PASSAGE GIVEN:

▬▬▬

Posted on August 24, 2015

Becoming a parent is a great responsibility that many embrace with joy and anticipation, but there are circumstances where terminating parental rights may be the correct decision for everyone involved – both the parents and the child. The basis for the termination of parental rights in Florida is either voluntary or involuntary, and there are multiple grounds that a court can use to sever a person’s rights and responsibilities towards a child.

Voluntary Termination

Voluntary termination happens in two ways. The first is when one or both parents express in writing their willingness to surrender the child and agree to give custody of the child to the Florida Department of Children and Families so the child can be adopted. The written statement saying they will give up the child must be signed in front of two witnesses and a notary public. The surrender of a child can only be reversed if a court finds the consent was given fraudulently or while under duress.

The second way a termination is voluntary happens when a parent is deemed to have “abandoned” the child, as defined by law, or the identity or location of one or both parents is unknown and cannot be determined within 60 days after searching. “Abandoned” in this case means the parent did not provide for the child and failed to establish a meaningful relationship through “frequent and regular contact.”

Involuntary Termination

Involuntary termination happens in a number of ways and usually involves the state intervening to end the relationship to protect the child’s welfare.

▬▬▬

DATA BLOCK:
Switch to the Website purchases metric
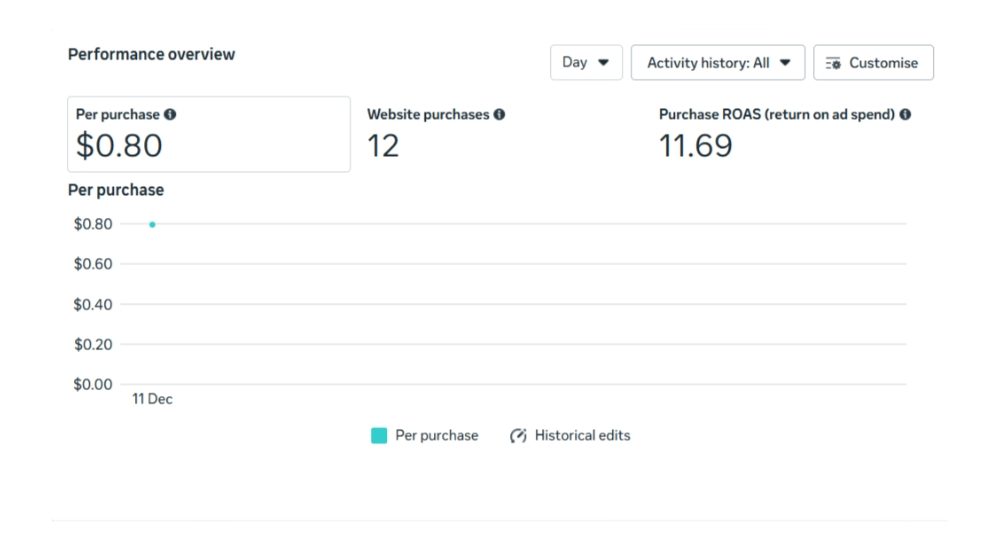 (428, 115)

▬▬▬

STATED TASK:
Can you reproduce, word for word, the stretch of the passage above on terminating parental rights in Florida that runs from "Becoming a parent" up to and including "towards a child."?

EXERCISE RESULT:
Becoming a parent is a great responsibility that many embrace with joy and anticipation, but there are circumstances where terminating parental rights may be the correct decision for everyone involved – both the parents and the child. The basis for the termination of parental rights in Florida is either voluntary or involuntary, and there are multiple grounds that a court can use to sever a person’s rights and responsibilities towards a child.